▶ TEXT SECTION:
::::::

It’s that time of year again when Morningstar reviews and ranks college savings plans. Though they are not the only driver in selecting a plan, the study is well executed and informed, and can play a part in your decision-making.
What other factors should you apply in selecting a plan? The most important is the tax benefits, an area that is often and easily misunderstood. All plans are tax-deferred and provide for tax-free withdrawals for qualified expenses—essentially a Roth IRA for college—however some states incentivize taxpayers with state tax breaks, though not all states and not in the same way. In many cases that would mean a state tax deduction, but in most cases the deductions/credits are offered only if you use a plan sponsored from their state. But you are not required to use the plan sponsored by your state, and your state’s plan might not be on this list of Morningstar’s best.
While most states offer a tax deduction, some offer a tax credit. For example, say you are in a 10 percent tax bracket. If you have $50,000 of taxable income, and you received a tax deduction of $10,000, that would reduce your taxable income to $40,000, which would translate to $1,000 in tax savings. If you instead received a $5,000 tax credit, that’s a credit against the tax you owe, saving you $5,000 in taxes. Understand, however, that while a dollar of tax credit is generally more valuable than a dollar deduction, there are usually a bunch of limits, caps, and rules around that credit that may not make it more beneficial. The devil is in the details.
States and taxes
Indiana, Utah and Vermont are the only states that offer a tax credit for a college savings plan. Minnesota offers one as well, but there is a calculation based on your adjusted gross income that determines whether you get a deduction or credit.

::::::

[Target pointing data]
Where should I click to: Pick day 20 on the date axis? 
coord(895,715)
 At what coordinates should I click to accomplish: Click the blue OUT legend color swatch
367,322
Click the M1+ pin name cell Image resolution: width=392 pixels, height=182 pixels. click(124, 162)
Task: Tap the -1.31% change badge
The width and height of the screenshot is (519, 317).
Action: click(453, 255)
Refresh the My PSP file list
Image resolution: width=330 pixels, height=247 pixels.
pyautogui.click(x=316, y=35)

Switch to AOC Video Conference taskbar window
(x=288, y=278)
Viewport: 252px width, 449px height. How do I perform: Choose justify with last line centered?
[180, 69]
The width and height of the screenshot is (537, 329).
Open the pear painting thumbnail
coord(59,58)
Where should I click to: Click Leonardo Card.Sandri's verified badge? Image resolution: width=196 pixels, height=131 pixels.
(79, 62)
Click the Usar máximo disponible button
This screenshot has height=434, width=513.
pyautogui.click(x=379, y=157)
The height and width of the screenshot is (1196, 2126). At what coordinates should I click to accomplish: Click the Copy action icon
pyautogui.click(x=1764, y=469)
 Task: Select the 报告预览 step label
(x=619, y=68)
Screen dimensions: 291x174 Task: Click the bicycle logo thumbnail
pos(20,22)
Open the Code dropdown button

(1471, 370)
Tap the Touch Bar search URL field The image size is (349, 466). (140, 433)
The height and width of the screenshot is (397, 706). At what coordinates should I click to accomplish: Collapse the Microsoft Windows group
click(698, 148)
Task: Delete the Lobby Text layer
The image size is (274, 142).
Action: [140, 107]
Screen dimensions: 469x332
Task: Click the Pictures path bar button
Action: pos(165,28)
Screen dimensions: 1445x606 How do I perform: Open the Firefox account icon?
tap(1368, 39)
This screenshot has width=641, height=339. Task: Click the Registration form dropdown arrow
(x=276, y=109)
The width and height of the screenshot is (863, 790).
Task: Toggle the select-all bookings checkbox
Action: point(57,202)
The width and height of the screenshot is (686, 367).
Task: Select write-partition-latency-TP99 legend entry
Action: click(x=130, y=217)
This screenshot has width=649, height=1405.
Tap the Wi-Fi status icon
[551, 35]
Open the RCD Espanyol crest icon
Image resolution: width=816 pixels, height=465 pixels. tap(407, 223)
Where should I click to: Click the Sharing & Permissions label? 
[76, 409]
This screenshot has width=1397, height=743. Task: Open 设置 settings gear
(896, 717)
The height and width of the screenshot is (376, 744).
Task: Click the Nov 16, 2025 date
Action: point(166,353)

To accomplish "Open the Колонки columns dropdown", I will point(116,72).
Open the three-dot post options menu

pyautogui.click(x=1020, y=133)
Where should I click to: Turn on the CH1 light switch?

::::::

▶ WHAT IS BEING ASKED:
According to the college savings plan text, which states are the only ones that offer a tax credit for a college savings plan?

▶ RESULT OF THE EXERCISE:
Indiana, Utah and Vermont